Non stupisce che sia stata scelta Venezia per discutere dei grandi problemi dell’ambiente, dal momento che nella città lagunare, per il suo delicato equilibrio, per le continue trasformazioni ad opera dell’uomo e per le grandi strutture che da molti anni vi gravitano attorno (vedi ad esempio il petrolchimico), i problemi e gli appelli legati alla sua salvaguardia sono all’ordine del giorno.

Ed ecco che, durante la Conferenza, uno stuolo di esperti, quali professori universitari, magistrati, politici, intervenuti anche in collegamento video da numerosi paesi esteri, si stanno confrontando sulla realtà attuale, alla luce degli eventi passati e di ciò che potrà accadere in futuro.

I dati sono tutt’altro che confortanti. “Se non si inverte la rotta si deve parlare di punto di non ritorno” ha chiosato il prof. Antonino Abrami, Consigliere presso la Corte d’Appello di Venezia nonché Presidente Vicario dell’I.A.E.S. (International Academy of Environmental Science). “I dati” ha affermato “si commentano da soli: dal 1600 al 2000, nel Pianeta Terra, l’uomo ha alterato metà delle risorse, sono scomparse 484 specie animali e 654 vegetali, con la progressiva perdita di terreno forestale e progressivo avanzare di cemento. Sono poi da ricordare le tante vittime riconducibili a disastri strettamente legati ai cambiamenti climatici indotti da una grave situazione di alterazione del nostro pianeta. Si pensi all’Indonesia che, dal settembre 1997 al febbraio 1998, a causa di cambiamenti climatici e di surriscaldamento e incendi, ha visto il verificarsi di danni alla salute per milioni di persone con conseguenti problemi respiratori, nonché danni all’economia ed all’ecosistema forestale, con 20.000 chilometri quadrati distrutti”.

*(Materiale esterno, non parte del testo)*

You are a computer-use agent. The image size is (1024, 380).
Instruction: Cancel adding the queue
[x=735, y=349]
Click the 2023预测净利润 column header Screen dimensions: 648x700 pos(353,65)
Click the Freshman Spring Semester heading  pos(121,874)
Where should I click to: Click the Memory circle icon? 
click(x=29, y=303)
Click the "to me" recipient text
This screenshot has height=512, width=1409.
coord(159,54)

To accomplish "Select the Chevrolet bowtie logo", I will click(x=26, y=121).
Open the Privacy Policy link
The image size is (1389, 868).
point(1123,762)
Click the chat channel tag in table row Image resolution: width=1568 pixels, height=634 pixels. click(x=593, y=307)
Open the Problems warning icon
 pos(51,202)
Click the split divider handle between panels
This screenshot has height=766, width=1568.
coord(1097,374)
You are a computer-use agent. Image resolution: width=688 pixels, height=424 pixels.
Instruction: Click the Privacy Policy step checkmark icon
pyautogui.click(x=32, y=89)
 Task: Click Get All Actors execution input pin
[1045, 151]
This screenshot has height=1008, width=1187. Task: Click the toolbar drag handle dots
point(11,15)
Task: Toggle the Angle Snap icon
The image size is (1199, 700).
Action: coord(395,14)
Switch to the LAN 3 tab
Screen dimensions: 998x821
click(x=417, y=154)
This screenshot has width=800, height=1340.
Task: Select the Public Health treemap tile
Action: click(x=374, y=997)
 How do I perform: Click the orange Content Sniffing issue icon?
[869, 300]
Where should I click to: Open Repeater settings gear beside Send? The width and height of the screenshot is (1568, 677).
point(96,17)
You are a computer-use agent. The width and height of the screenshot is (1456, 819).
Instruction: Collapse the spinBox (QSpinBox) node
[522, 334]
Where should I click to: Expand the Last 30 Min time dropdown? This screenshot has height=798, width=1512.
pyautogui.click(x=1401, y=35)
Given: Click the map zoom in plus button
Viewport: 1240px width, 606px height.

Ecco perché è nata l’esigenza di avere una giustizia vera e propria, sia per prevenire i possibili danni all’ambiente (e quindi alle persone) sia per punire chi ne sia artefice. I promotori dell’iniziativa sostengono che l’attuale Corte Penale Internazionale, già competente per i reati contro l’Umanità, potrà esserlo anche per i disastri ambientali internazionali, se sarà ritenuto, attraverso la revisione dello Statuto della Corte Penale Internazionale, che anch’essi possano essere giuridicamente qualificabili come tali.

Ma gli ideatori si augurano che tale Corte non giudichi solo i disastri ambientali internazionali dovuti alla volontà e dall’intenzione, ma anche ogni disastro avvenuto a causa della disattenzione o dell’incuria.